- **WHAT IS NEEDED**: Quote the entries below from the line with "Click the orange" through the line with "Click the Jan 27 date axis label", both ends included, and only those lines.

- **RECORDS PROVIDED**:
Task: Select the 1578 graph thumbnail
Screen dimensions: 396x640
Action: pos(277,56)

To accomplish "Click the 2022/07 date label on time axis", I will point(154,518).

---

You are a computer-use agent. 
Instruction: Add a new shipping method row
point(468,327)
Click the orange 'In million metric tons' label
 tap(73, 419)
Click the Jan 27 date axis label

- **ANSWER BOX**:
Click the orange 'In million metric tons' label
 tap(73, 419)
Click the Jan 27 date axis label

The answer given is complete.